TASK GOAL>
In the listing below, which lines contain the string "width"? Copy them all.
+---+
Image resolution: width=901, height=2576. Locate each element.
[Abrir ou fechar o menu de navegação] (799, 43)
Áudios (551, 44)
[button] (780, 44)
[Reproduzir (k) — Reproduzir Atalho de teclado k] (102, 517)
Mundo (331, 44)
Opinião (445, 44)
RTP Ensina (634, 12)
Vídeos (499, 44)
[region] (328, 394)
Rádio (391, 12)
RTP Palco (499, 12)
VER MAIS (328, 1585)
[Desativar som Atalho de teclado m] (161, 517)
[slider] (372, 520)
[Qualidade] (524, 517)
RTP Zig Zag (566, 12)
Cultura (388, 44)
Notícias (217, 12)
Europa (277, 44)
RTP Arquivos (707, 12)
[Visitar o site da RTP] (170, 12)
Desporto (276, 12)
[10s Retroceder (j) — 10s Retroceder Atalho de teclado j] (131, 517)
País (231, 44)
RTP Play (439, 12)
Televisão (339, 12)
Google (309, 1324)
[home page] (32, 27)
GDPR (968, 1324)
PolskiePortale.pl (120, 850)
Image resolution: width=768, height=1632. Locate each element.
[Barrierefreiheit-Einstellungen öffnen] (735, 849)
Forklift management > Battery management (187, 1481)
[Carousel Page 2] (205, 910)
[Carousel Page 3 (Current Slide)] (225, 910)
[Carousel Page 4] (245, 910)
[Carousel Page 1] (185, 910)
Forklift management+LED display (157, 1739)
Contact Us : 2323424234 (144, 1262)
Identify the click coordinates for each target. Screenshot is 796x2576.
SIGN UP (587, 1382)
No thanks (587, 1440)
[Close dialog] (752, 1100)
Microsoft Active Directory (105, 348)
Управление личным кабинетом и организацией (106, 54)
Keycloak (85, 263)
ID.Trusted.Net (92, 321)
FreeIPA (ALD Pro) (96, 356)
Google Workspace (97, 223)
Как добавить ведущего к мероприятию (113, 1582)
+---+
RESULT>
Image resolution: width=901, height=2576. Locate each element.
Image resolution: width=768, height=1632. Locate each element.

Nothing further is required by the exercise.